Both bottom-up and top-down responses were observed in regions additional to those hypothesized. Visual activation in the fusiform and occipital gyri was modulated both by stimulus content and task instructions. This finding is consistent with previous work demonstrating the effects of emotion and attention on visual responses (Vuilleumier and Driver, 2007). The effect of emotional stimulus content on visual activation is likely to be mediated by feedback from the amygdala to visual cortex (Morris et al., 1998; Sabatinelli et al., 2005). An apparent response to pleasant pictures was observed in the bilateral posterior cingulate cortices, although BOLD responses in this region indicated deactiviation in response to unpleasant pictures only during emotional evaluation. The posterior cingulate cortex is part of a network of regions implicated in task-induced deactivation, and is posited to mediate attention-dependent processing during the conscious resting state (McKiernan et al., 2003). Deactivation of this region during rating of unpleasant pictures suggests that this task condition more than the others disrupts resting cognition.

Top-down responses were observed in the bilateral parieto-occipital sulci: responses in these regions were larger during frequency rating than emotional evalution, regardless of stimulus valence. Similar responses were reported in previous emotion rating studies during the spatial control task (indoor/outdoor judgment) consistent with the role of the parietal lobe in visuo-spatial attention (Lane et al., 1997; Ochsner et al., 2004). In the current study, the control task did not involve an explicit spatial judgment, however, the parietal cortex is an associative region, receiving multimodal inputs, and being activated by a wide range of cognitive tasks (Culham and Kanwisher, 2001). A recent meta-analysis of mathematical studies associated the region of the intraparietal sulcus activated in the current study with attentional orientation along a mental “number line” (Dehaene et al., 2004). Thus, the activation in the current study may reflect the numerical approximation involved in the frequency judgment task.

In conclusion, the current study showed that bottom-up responses in the amygdala and top-down responses in the OFC may be dissociated using an event-related emotional evaluation paradigm.
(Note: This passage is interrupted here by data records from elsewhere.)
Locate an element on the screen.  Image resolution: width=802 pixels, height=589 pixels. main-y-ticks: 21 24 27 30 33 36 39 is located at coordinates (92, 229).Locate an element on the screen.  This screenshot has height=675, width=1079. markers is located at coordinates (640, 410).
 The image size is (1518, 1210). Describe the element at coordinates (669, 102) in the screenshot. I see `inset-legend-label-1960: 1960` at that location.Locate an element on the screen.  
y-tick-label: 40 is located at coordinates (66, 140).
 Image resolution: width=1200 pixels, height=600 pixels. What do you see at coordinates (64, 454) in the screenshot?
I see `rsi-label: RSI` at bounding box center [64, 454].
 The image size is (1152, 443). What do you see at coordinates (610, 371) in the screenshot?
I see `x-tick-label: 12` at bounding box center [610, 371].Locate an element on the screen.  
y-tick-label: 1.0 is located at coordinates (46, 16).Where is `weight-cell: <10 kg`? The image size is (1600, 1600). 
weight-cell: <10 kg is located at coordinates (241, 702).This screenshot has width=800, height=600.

Responses in the amygdala were not modulated by varying task instructions, as in some previous studies, warranting future investigation into the role of anticipation and task timing in the potential regulatory effects of explicit emotional evaluation.

Supplementary Material

01

Acknowledgments

This research was facilitated by grants R03 MH072776, R01 NR08325 and K02 MH075616 from the National Institutes of Health.

We thank Profs. Christiana Leonard, Dawn Bowers, and Russell Bauer for helpful suggestions.

Footnotes

1

Generation of emotional responses to stimuli may require associative processing determined by the individual’s experience and therefore may include “top-down” components, but for brevity, we refer to neural responses that correlate with changes in stimulus content as “bottom-up”.